But now, my dad comes to sit on the other side of me, his rotund form comforting.

“It’s fine, Cammie,” he says. “You’re our child, and we want you to be happy. Plus, I’ve been waiting for grandkids, so this is perfect timing. I couldn’t ask for anything more.”

At that, I break down and cry because my parents have always been so supportive and loving, no matter what trouble I got into. Now, I may be twenty years old, but it seems that I need them still. I wish things had turned out differently, and that I had a handsome man willing to take care of our growing family, but these are the cards I’ve been dealt, and I need to play them the best I can with or without Troy.

11

Cammie

* * *

I shift uncomfortably on the couch. Caitlin warned me that the end of the second trimester is the worst and it’s turning out to be true. My belly has grown to huge proportions and it’s getting so that I waddle when I walk, swinging left and right like an enormous hippo. In fact, in this loose housedress, I look like a beach ball with my swollen ankles and pudgy face.

Caitlin warned me this would happen, and assured me that it happens to all pregnant women, but I’m not sure. Do pregnant women eat three pints of ice cream per night? Do they require that the flavors be hazelnut chocolate, mint chocolate chip, and rocky road deluxe no matter what? I think not.

Fortunately, my friend’s being discreet about my pregnancy. I finally caved and told her, but only on one condition: that she not share with her husband.

“But I can’t!” Cait gasped. “I tell Travis everything.”

“Then I can’t tell you,” I said. “Sorry, girlfriend.”

With that, she gave in and swore not to reveal my secret, but my friend had her doubts.

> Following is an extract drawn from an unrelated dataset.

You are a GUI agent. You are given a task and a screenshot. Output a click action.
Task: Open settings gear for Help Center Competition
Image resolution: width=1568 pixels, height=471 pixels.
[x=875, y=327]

“So you’re not telling Troy?” she asked. “But doesn’t he have a right to know?”

I took a deep breath.

“Cait, at this very moment, he could be in bed with that other woman. He could be banging her brains out. Or, he might be selecting wedding china and looking at engraved invitations. So no, he doesn’t get to know and it’s for the better, because there are too many things going on in his life.”

Caitlin mentioned something about Troy being miserable the last time she saw him, but I brushed it off. He deserves to suffer, and I steel my heart against his alleged pain.

I sigh and look around my apartment once more. It’s still just as shabby as when I moved in, with the same drab walls and second-hand furniture, but it was my first taste of freedom. It’s also going to be my last for a while because as soon as my parents found out I was pregnant, they insisted that I move home.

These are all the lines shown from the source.